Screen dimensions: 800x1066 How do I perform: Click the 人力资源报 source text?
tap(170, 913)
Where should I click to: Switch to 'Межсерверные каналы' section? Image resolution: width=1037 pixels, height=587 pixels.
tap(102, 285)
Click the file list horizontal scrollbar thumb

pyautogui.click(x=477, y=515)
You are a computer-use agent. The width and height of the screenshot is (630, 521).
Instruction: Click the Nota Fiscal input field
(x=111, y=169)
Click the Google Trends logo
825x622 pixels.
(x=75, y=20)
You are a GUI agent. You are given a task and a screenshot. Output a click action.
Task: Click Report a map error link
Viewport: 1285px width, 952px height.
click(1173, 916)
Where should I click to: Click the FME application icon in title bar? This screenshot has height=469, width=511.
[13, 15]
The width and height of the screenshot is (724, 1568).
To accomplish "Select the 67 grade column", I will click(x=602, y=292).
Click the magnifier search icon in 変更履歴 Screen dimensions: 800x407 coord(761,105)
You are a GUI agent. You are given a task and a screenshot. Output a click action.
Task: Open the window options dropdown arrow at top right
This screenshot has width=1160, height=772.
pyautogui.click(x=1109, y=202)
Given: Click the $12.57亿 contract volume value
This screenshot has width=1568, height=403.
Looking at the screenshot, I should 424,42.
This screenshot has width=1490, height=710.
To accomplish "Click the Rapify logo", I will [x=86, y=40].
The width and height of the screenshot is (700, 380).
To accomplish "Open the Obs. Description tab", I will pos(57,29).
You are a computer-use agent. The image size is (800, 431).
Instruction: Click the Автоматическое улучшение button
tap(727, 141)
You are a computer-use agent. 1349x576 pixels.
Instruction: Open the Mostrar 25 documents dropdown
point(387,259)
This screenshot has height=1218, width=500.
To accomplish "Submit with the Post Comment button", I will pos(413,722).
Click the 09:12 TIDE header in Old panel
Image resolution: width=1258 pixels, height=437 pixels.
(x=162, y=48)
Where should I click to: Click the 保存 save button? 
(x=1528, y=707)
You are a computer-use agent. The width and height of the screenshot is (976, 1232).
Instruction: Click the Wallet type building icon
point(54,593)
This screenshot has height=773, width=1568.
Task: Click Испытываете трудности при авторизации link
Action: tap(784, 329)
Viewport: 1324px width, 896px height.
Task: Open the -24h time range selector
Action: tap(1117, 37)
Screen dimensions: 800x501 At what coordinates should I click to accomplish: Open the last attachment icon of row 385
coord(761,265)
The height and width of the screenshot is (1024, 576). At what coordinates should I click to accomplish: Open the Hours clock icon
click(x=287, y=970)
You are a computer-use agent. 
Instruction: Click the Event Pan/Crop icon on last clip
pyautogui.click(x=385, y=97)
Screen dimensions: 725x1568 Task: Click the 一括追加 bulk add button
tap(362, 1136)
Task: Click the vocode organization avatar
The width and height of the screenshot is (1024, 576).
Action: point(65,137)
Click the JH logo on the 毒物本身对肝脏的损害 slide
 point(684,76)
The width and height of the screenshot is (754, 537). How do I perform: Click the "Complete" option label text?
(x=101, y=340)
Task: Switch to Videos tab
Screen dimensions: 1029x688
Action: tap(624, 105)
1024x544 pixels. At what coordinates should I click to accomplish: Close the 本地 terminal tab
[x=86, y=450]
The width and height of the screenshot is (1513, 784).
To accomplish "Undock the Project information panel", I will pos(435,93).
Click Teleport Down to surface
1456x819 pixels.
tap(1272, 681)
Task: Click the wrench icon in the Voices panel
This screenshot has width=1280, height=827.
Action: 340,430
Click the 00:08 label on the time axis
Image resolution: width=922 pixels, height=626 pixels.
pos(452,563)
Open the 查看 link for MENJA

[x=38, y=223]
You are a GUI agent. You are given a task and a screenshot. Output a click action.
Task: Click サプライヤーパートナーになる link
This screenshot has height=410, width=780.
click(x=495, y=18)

***

▶ Task directions
All of the data above needs to be written out again, exactly.

▶ Written solution
Screen dimensions: 800x1066 How do I perform: Click the 人力资源报 source text?
tap(170, 913)
Where should I click to: Switch to 'Межсерверные каналы' section? Image resolution: width=1037 pixels, height=587 pixels.
tap(102, 285)
Click the file list horizontal scrollbar thumb

pyautogui.click(x=477, y=515)
You are a computer-use agent. The width and height of the screenshot is (630, 521).
Instruction: Click the Nota Fiscal input field
(x=111, y=169)
Click the Google Trends logo
825x622 pixels.
(x=75, y=20)
You are a GUI agent. You are given a task and a screenshot. Output a click action.
Task: Click Report a map error link
Viewport: 1285px width, 952px height.
click(1173, 916)
Where should I click to: Click the FME application icon in title bar? This screenshot has height=469, width=511.
[13, 15]
The width and height of the screenshot is (724, 1568).
To accomplish "Select the 67 grade column", I will click(x=602, y=292).
Click the magnifier search icon in 変更履歴 Screen dimensions: 800x407 coord(761,105)
You are a GUI agent. You are given a task and a screenshot. Output a click action.
Task: Open the window options dropdown arrow at top right
This screenshot has width=1160, height=772.
pyautogui.click(x=1109, y=202)
Given: Click the $12.57亿 contract volume value
This screenshot has width=1568, height=403.
Looking at the screenshot, I should 424,42.
This screenshot has width=1490, height=710.
To accomplish "Click the Rapify logo", I will [x=86, y=40].
The width and height of the screenshot is (700, 380).
To accomplish "Open the Obs. Description tab", I will pos(57,29).
You are a computer-use agent. The image size is (800, 431).
Instruction: Click the Автоматическое улучшение button
tap(727, 141)
You are a computer-use agent. 1349x576 pixels.
Instruction: Open the Mostrar 25 documents dropdown
point(387,259)
This screenshot has height=1218, width=500.
To accomplish "Submit with the Post Comment button", I will pos(413,722).
Click the 09:12 TIDE header in Old panel
Image resolution: width=1258 pixels, height=437 pixels.
(x=162, y=48)
Where should I click to: Click the 保存 save button? 
(x=1528, y=707)
You are a computer-use agent. The width and height of the screenshot is (976, 1232).
Instruction: Click the Wallet type building icon
point(54,593)
This screenshot has height=773, width=1568.
Task: Click Испытываете трудности при авторизации link
Action: tap(784, 329)
Viewport: 1324px width, 896px height.
Task: Open the -24h time range selector
Action: tap(1117, 37)
Screen dimensions: 800x501 At what coordinates should I click to accomplish: Open the last attachment icon of row 385
coord(761,265)
The height and width of the screenshot is (1024, 576). At what coordinates should I click to accomplish: Open the Hours clock icon
click(x=287, y=970)
You are a computer-use agent. 
Instruction: Click the Event Pan/Crop icon on last clip
pyautogui.click(x=385, y=97)
Screen dimensions: 725x1568 Task: Click the 一括追加 bulk add button
tap(362, 1136)
Task: Click the vocode organization avatar
The width and height of the screenshot is (1024, 576).
Action: point(65,137)
Click the JH logo on the 毒物本身对肝脏的损害 slide
 point(684,76)
The width and height of the screenshot is (754, 537). How do I perform: Click the "Complete" option label text?
(x=101, y=340)
Task: Switch to Videos tab
Screen dimensions: 1029x688
Action: tap(624, 105)
1024x544 pixels. At what coordinates should I click to accomplish: Close the 本地 terminal tab
[x=86, y=450]
The width and height of the screenshot is (1513, 784).
To accomplish "Undock the Project information panel", I will pos(435,93).
Click Teleport Down to surface
1456x819 pixels.
tap(1272, 681)
Task: Click the wrench icon in the Voices panel
This screenshot has width=1280, height=827.
Action: 340,430
Click the 00:08 label on the time axis
Image resolution: width=922 pixels, height=626 pixels.
pos(452,563)
Open the 查看 link for MENJA

[x=38, y=223]
You are a GUI agent. You are given a task and a screenshot. Output a click action.
Task: Click サプライヤーパートナーになる link
This screenshot has height=410, width=780.
click(x=495, y=18)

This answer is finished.